I think the difficulty with your example is that there is no way to compare those symbols and have them being equal without breaking the rest of the equality assumptions being made. The name of a symbol in PSyclone is one of its main identities, if we somehow enable those subroutines to be equal, we have to do a mapping of all symbols to all other symbols surely? Since we need:

subroutine a()
   integer x, y
   x = 0
   y = 0
   x = x + 1
   y = y + 1
end subroutine a

the Assignments in this to not be equal for PSyclone's current code to work.

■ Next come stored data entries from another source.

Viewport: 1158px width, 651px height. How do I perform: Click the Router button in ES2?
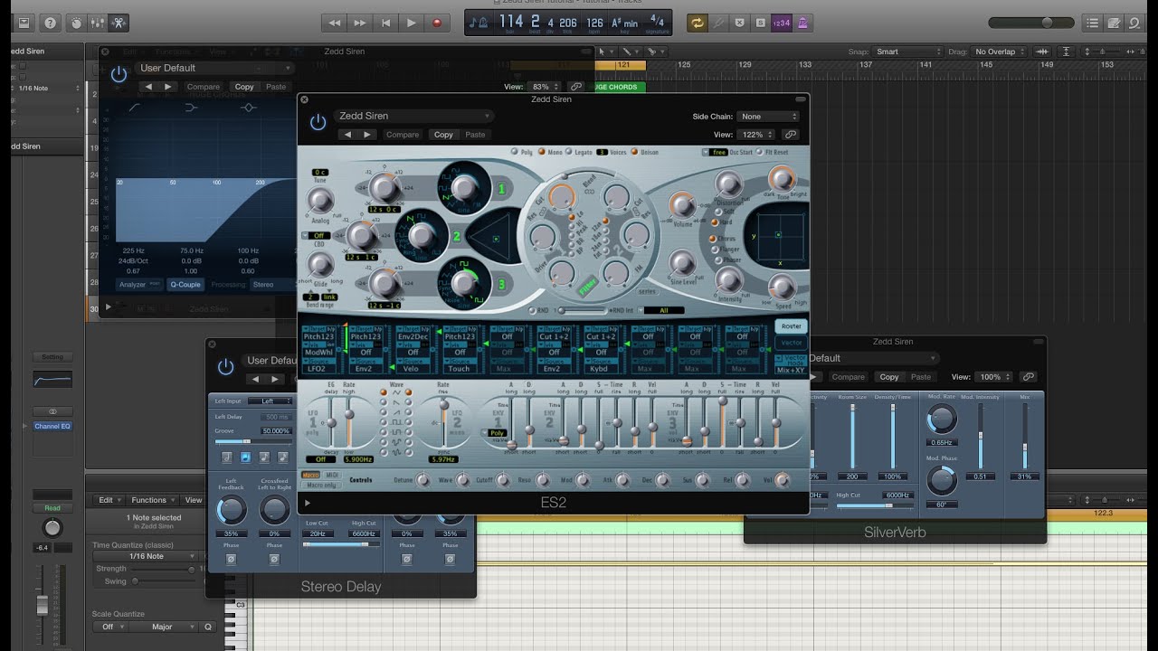click(x=791, y=326)
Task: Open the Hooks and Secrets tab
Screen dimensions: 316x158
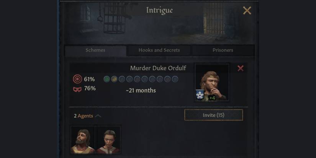Action: 159,50
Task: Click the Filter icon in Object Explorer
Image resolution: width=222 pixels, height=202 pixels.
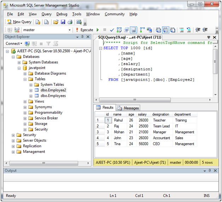Action: [x=48, y=44]
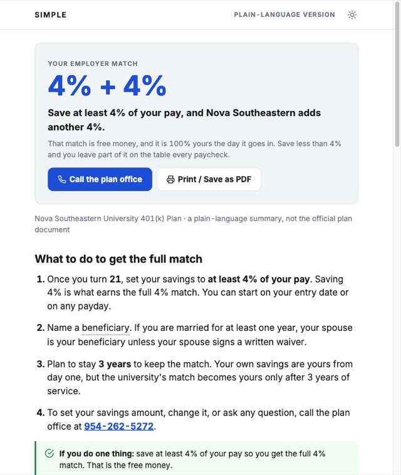Screen dimensions: 401x475
Task: Click the Plain-Language Version label
Action: coord(284,15)
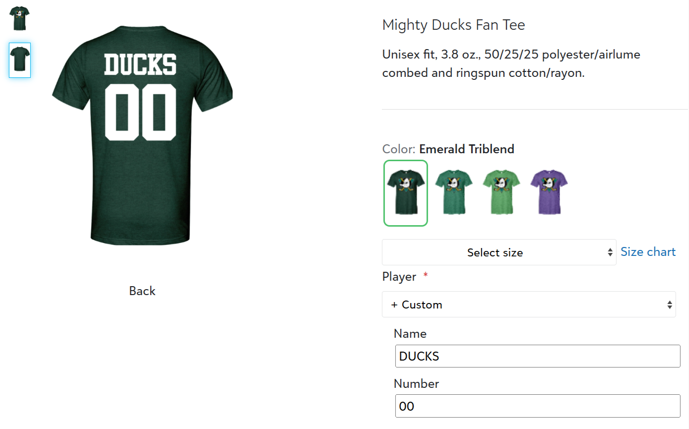Image resolution: width=689 pixels, height=429 pixels.
Task: Open the Size chart link
Action: point(648,252)
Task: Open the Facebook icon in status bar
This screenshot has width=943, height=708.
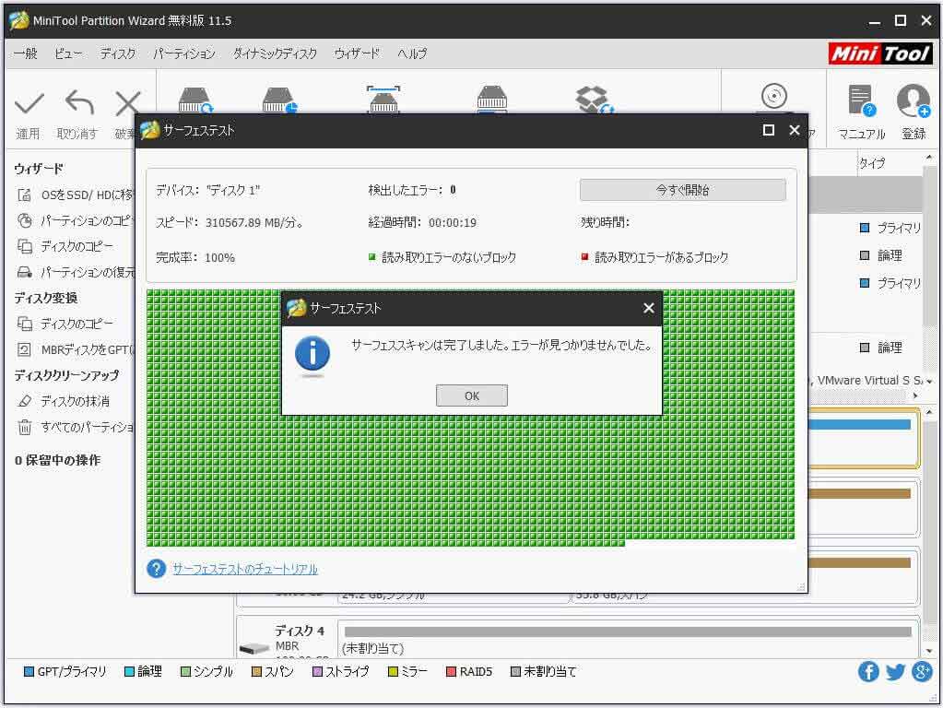Action: (868, 672)
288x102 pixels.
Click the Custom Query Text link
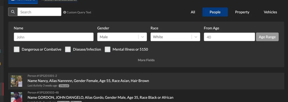click(79, 12)
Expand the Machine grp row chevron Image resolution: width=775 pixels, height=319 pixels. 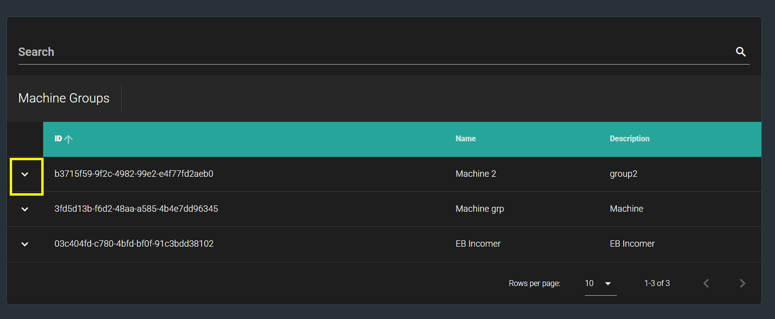tap(25, 209)
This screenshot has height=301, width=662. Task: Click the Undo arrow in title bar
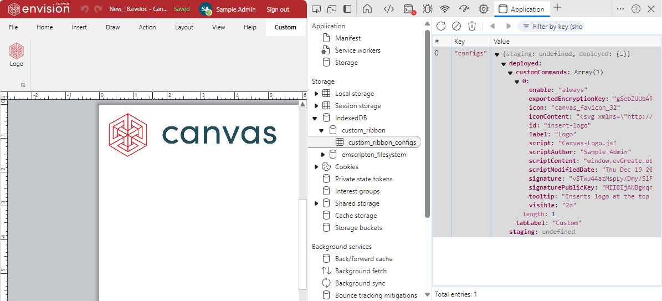click(x=85, y=9)
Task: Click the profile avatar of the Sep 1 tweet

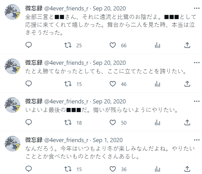Action: 12,144
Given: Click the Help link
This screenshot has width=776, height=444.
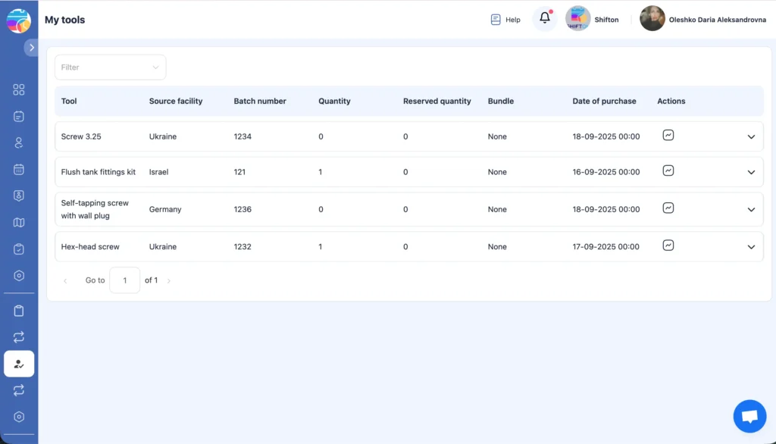Looking at the screenshot, I should pos(505,19).
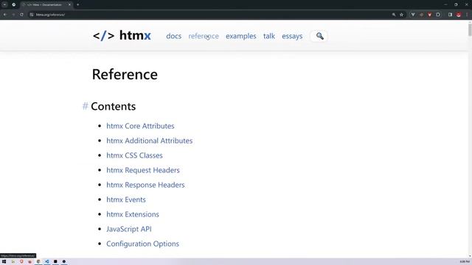Image resolution: width=472 pixels, height=265 pixels.
Task: Click the htmx site search magnifier icon
Action: click(x=319, y=36)
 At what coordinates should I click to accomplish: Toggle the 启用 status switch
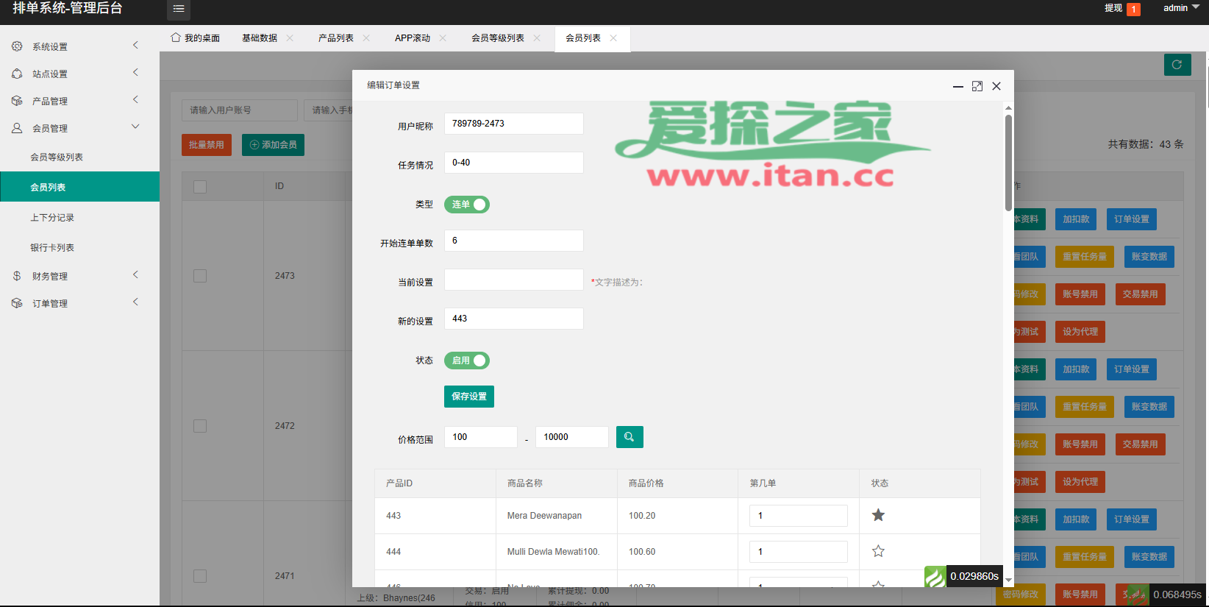[x=467, y=361]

N.B. If I remember correctly the reason most of this arose (any why it was implemented) is not due to semantic outputs of the code, but for better python code (e.g. not using == when the meaning was is, or for comparisons of expressions doing things like in for lists of expressions in clauses for things like OpenMP, where if two references to the same variable are equal you have a way to check without large code bloat - I guess alternatives were possible).

[sergisiso]

In #2517 we tried implementing equality (__eq__) for Symbols and it led to many issues because we usually compare symbols in a scope context (we may have shadowed symbols which are distinct but the __eq__ wouldn't know because its scope its not part of the object itself). This was especially bad when putting symbols in containers (sets, dicts, list) where shadowed symbols would get overwritten. So we had to revert this change.

[LonelyCat124]

If we attempted this and failed (for good reasons) then maybe a generic equality operator on symbols and symbol_tables (especially since symbols need to be hashable I think?) is not viable? If we rely on symbol scope, then a == b is the same as a is b, and if symbols can only be present in one SymbolTable (which I'm not sure of?) then symbol_table1 is symbol_table2 is the same as == as well (due to transitivity). If people need to compare symbols/symboltables then they'd need their own implementation for whatever it is they're comparing for. Also for the __eq__ methods we discuss in the original post - perhaps we need to modify those methods to do direct comparison of the symbol tables if we don't want those to worry about scoping.

I'd suggest close - wontfix if everyone agrees?

[arporter]

I'd suggest close - wontfix if everyone agrees?

I agree with that. (Note that the same Symbol object can appear in > 1 table.)